Our patient did not have clinical symptoms commonly associated with renal infarctions, which made a prompt diagnosis difficult and possibly limited the treatment options available for the patient. Her lack of abdominal pain could be a result of the analgesia due to heroin use. It is also possible that abdominal pain might have been overlooked in favor of the chief complaint – right leg pain.

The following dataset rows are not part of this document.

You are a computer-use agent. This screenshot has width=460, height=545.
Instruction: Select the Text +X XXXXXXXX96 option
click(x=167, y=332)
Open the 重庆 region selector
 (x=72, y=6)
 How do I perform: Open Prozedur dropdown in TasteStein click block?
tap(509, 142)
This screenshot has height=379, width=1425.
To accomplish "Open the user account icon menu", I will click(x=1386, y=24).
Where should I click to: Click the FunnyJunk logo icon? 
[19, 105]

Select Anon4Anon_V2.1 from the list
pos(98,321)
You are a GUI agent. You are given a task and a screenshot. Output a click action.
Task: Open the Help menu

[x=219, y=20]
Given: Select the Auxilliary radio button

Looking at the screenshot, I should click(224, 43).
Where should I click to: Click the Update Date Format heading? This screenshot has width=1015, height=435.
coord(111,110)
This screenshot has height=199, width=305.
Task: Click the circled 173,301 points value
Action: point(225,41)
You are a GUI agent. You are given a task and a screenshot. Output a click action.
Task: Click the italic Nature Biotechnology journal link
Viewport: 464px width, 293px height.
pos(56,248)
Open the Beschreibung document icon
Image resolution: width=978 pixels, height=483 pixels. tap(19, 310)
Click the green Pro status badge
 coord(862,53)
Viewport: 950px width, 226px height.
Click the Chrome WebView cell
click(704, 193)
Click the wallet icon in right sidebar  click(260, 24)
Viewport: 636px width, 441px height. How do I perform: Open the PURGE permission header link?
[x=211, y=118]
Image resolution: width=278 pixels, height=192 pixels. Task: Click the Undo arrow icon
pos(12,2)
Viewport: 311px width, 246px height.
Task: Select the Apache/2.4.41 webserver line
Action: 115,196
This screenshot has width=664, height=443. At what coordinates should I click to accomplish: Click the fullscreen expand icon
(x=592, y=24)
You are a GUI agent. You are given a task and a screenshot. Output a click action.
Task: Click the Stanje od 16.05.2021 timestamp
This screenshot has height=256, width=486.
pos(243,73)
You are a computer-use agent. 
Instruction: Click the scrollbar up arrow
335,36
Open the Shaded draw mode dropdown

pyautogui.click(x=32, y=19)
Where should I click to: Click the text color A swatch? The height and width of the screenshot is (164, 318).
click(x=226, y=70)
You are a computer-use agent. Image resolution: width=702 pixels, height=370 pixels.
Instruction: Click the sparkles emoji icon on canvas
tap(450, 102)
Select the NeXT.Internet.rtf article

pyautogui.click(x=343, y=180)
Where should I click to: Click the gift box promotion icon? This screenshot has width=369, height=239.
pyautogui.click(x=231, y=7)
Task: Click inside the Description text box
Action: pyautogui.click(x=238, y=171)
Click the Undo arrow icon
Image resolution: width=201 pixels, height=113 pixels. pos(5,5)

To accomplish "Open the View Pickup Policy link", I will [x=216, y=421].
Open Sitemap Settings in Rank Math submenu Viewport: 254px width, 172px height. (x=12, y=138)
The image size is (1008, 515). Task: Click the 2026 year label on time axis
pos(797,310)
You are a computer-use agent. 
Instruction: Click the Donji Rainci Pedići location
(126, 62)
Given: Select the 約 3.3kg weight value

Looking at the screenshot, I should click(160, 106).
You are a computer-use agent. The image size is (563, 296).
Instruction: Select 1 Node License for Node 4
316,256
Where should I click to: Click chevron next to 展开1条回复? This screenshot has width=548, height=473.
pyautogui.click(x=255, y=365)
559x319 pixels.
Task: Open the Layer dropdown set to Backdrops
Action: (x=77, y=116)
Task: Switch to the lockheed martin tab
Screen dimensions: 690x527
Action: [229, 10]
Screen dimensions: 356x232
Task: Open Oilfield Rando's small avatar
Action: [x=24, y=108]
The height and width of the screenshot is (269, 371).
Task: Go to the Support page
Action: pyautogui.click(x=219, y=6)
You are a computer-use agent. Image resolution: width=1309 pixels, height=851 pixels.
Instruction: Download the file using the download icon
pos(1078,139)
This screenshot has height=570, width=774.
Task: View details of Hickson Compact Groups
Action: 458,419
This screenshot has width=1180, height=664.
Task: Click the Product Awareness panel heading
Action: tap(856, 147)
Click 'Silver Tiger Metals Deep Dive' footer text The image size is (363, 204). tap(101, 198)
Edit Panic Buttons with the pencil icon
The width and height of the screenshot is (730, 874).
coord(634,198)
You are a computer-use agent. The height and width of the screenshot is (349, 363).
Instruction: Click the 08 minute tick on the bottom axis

The diagnosis of amphetamine and heroin induced renal infarct is based on the rule out of other less likely possibilities. The patient denied use of any injectable drugs and did not have signs of systemic infection leading to septic emboli. Vasculitis was very unlikely based on the very low erythrocyte sedimentation rate. Eosinophils were within normal limits, ruling out hyper-eosinophilic syndrome leading to thrombosis. Hypercoagulable workup was negative in the patient as well. It is possible that she might have an extremely rare variant that is not detected by the standard hypercoagulable workup. However, this appears to be less likely than the renal infarction being secondary to the abuse of amphetamine and heroin. Both heroin and amphetamine contribute to hypercoagulability and vasculopathy and they likely promote a sequalae leading to renal infarction. It is even possible that some of the mechanisms elicited by these drugs might even work synergistically and the combination of amphetamine and heroin is even more likely to induce ischemic events such as renal infarctions. Consideration regarding including this diagnosis on a differential in patients using both of these drugs should be made, especially since the number of amphetamine and heroin users only appears to be increasing [5].